[Exercise objective]: Report each line of the entries that includes "email" by copying it.

※ ※ ※

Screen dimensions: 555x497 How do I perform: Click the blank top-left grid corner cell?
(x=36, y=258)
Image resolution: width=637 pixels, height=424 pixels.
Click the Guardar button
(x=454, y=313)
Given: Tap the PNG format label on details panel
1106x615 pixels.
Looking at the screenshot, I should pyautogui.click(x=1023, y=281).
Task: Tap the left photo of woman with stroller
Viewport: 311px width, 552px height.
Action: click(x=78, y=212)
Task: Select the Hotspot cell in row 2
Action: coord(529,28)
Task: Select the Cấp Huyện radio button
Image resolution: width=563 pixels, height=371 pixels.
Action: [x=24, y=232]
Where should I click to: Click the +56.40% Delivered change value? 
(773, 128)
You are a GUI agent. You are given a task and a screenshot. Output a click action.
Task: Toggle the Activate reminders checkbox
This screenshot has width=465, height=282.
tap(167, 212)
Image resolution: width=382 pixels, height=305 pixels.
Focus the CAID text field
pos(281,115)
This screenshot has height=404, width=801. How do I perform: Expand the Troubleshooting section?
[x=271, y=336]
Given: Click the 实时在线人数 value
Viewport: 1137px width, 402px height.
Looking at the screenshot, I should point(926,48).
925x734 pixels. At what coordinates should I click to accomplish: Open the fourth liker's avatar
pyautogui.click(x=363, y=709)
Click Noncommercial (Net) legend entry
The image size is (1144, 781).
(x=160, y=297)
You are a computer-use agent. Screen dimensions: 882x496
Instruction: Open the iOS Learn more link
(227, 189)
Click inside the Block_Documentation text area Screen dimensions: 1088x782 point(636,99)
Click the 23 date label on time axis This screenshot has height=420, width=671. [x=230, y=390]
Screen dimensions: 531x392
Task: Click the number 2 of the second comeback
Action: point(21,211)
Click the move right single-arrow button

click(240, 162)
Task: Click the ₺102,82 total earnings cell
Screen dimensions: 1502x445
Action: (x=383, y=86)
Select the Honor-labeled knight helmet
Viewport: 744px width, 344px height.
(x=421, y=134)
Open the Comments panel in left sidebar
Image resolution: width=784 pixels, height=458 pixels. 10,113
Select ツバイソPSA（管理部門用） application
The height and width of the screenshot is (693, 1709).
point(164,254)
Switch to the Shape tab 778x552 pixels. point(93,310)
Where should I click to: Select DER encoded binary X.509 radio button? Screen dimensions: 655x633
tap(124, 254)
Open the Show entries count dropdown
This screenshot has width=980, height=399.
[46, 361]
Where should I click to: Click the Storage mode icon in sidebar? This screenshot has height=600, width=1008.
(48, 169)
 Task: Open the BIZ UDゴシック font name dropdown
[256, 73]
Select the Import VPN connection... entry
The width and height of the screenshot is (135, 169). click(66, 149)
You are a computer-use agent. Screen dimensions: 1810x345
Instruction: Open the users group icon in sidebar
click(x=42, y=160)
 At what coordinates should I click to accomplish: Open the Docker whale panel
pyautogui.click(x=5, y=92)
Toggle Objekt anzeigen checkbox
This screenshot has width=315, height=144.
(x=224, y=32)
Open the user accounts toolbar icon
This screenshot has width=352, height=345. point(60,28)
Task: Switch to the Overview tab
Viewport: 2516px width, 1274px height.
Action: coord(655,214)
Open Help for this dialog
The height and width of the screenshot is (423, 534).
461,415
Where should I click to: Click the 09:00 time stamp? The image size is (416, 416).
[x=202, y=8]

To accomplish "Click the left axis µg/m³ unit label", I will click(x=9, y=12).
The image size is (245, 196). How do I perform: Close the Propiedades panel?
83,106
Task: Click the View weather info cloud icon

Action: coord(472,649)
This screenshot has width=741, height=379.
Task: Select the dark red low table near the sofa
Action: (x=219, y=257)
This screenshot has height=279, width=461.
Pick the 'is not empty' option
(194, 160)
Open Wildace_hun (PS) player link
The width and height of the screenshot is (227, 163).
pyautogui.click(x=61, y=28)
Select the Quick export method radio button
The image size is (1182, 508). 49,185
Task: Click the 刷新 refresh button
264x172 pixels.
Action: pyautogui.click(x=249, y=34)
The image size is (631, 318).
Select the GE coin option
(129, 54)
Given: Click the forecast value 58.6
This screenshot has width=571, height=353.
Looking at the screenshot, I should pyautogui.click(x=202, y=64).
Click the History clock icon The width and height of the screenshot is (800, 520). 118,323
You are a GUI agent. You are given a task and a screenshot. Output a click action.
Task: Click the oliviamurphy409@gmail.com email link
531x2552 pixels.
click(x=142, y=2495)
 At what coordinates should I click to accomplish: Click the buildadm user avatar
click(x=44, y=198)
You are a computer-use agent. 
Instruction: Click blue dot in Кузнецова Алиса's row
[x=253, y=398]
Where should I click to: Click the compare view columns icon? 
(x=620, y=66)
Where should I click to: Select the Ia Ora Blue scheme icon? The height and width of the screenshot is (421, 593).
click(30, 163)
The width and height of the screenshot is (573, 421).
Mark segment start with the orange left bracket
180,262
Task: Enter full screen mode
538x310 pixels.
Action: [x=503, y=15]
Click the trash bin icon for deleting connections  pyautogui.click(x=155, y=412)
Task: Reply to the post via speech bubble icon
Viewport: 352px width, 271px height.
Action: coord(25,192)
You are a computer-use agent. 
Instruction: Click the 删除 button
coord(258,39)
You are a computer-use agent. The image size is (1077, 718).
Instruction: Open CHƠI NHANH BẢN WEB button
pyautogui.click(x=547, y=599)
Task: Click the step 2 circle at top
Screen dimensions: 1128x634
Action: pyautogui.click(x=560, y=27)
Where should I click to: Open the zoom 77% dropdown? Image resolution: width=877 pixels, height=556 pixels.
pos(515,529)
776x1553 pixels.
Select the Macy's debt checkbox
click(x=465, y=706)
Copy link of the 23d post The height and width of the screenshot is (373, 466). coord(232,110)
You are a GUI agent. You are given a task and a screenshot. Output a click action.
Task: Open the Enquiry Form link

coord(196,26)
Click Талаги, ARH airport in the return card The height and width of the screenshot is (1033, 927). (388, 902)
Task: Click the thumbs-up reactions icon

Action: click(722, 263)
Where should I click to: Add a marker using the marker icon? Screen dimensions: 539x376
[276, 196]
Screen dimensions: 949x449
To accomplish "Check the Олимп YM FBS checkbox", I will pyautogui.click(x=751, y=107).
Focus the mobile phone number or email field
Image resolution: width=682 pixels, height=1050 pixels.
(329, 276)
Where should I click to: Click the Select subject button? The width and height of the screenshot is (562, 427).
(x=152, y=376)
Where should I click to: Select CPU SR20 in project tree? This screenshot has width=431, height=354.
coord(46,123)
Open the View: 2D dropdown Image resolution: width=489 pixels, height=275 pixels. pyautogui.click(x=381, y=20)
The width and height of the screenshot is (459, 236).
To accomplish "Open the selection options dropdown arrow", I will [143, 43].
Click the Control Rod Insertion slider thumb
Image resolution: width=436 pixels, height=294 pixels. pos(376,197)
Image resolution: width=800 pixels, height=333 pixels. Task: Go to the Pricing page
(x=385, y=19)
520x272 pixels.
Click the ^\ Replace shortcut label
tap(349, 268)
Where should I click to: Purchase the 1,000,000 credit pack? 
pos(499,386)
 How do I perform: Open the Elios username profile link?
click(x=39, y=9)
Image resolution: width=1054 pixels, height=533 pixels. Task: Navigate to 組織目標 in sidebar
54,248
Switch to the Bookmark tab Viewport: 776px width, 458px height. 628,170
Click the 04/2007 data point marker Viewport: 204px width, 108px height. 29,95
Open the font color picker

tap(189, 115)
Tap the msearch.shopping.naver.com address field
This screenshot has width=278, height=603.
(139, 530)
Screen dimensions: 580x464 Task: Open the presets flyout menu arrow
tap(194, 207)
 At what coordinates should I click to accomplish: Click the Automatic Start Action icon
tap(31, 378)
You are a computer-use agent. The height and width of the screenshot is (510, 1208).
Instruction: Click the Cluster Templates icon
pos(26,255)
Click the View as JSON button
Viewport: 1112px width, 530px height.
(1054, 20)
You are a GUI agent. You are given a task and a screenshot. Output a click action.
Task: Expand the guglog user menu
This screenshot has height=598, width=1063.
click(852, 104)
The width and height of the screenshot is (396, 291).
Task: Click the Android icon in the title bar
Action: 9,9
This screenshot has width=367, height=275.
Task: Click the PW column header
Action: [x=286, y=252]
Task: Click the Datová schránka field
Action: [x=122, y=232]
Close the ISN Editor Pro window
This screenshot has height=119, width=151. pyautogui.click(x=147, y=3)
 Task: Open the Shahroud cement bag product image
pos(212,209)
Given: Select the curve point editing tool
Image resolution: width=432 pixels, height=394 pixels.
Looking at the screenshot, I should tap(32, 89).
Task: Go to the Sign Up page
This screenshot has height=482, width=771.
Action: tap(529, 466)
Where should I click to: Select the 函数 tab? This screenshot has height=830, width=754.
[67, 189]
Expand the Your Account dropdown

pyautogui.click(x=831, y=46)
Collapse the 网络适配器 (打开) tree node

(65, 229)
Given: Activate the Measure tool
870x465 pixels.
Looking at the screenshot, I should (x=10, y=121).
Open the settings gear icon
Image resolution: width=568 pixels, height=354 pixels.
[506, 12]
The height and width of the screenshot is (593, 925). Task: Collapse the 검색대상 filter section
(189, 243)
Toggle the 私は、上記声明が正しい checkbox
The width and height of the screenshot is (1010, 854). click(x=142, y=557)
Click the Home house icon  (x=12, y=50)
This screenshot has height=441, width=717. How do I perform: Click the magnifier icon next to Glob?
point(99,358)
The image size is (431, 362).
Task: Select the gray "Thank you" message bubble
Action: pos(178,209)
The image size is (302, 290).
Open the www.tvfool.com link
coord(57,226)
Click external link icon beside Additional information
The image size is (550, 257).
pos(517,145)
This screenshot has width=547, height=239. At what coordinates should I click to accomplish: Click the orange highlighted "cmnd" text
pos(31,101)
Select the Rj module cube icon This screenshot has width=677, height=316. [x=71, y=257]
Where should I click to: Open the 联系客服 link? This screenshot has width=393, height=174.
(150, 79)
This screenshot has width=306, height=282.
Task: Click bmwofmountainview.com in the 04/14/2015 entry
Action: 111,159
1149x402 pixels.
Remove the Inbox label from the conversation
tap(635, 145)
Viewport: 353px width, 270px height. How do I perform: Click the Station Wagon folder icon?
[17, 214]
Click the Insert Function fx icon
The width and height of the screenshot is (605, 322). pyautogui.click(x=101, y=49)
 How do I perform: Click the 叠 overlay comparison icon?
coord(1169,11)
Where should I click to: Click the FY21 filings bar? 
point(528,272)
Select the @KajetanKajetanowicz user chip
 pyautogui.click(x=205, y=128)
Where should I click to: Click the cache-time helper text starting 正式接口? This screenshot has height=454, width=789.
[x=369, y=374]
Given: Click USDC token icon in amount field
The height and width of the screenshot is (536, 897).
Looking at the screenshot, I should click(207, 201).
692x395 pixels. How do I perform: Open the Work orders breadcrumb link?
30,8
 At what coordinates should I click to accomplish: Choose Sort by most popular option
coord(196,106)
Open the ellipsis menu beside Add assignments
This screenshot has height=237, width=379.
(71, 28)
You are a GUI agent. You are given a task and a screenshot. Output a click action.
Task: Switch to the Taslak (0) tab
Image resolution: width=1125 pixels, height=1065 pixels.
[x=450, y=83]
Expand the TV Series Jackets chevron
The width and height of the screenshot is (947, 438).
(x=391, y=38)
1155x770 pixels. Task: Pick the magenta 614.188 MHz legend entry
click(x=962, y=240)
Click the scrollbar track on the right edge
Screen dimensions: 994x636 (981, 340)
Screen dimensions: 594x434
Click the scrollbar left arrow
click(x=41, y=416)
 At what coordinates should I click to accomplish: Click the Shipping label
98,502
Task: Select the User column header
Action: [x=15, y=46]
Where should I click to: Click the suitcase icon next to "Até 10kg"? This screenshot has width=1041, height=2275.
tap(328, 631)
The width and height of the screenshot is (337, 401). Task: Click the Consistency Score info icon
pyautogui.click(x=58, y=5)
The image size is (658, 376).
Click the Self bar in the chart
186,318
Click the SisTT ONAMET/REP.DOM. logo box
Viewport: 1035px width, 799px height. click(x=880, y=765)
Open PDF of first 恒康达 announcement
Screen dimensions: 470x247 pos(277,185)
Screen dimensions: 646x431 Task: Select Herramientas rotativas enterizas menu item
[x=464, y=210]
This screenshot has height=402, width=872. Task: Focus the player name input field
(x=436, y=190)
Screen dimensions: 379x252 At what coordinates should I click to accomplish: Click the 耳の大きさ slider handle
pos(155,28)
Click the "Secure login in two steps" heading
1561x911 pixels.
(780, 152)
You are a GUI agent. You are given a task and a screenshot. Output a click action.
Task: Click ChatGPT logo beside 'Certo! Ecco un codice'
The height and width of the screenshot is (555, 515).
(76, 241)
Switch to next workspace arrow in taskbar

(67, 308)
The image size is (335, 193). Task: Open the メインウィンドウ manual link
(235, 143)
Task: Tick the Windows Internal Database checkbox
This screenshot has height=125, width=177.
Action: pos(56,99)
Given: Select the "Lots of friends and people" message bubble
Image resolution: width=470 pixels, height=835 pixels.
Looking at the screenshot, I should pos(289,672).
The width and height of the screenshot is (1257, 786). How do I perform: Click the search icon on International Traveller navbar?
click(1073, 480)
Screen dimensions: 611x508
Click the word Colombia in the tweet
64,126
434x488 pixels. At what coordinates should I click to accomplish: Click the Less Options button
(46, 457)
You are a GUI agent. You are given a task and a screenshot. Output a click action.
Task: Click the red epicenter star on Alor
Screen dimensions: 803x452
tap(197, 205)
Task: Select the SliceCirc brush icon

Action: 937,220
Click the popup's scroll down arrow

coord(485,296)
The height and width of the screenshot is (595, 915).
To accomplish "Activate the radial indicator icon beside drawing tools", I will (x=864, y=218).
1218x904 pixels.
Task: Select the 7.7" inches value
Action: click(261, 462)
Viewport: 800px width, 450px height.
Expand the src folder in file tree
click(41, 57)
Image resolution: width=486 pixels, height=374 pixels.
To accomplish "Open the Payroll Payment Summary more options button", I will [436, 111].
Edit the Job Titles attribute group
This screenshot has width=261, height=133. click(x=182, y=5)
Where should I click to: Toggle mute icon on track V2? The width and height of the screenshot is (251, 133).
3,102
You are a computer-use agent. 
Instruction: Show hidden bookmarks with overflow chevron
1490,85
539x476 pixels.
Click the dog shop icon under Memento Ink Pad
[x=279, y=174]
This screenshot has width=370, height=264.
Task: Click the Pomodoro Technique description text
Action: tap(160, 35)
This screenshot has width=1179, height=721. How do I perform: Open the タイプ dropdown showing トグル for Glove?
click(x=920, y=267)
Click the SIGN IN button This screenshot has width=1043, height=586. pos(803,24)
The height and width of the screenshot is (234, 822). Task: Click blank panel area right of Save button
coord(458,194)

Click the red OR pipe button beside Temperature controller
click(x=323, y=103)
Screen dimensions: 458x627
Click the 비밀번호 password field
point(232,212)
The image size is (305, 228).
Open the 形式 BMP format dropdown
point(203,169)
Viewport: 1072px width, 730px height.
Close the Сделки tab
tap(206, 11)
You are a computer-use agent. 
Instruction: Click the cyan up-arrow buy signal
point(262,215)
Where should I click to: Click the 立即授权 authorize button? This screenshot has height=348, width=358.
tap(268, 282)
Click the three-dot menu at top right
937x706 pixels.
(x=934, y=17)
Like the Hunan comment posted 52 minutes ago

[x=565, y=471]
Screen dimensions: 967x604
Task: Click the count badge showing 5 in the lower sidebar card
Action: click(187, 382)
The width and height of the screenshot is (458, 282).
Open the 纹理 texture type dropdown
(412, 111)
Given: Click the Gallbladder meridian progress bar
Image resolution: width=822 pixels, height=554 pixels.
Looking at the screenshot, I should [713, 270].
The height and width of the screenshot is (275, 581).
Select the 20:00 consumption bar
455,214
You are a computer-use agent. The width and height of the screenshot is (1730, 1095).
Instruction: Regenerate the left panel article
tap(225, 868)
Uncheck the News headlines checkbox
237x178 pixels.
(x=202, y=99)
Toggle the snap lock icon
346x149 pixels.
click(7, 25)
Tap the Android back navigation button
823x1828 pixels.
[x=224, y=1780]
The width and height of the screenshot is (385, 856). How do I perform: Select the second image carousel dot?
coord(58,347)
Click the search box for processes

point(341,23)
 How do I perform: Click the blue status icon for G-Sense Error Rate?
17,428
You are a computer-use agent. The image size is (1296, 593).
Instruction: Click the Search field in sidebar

※ ※ ※

[Written answer]:
Task: Click the oliviamurphy409@gmail.com email link
Focus the mobile phone number or email field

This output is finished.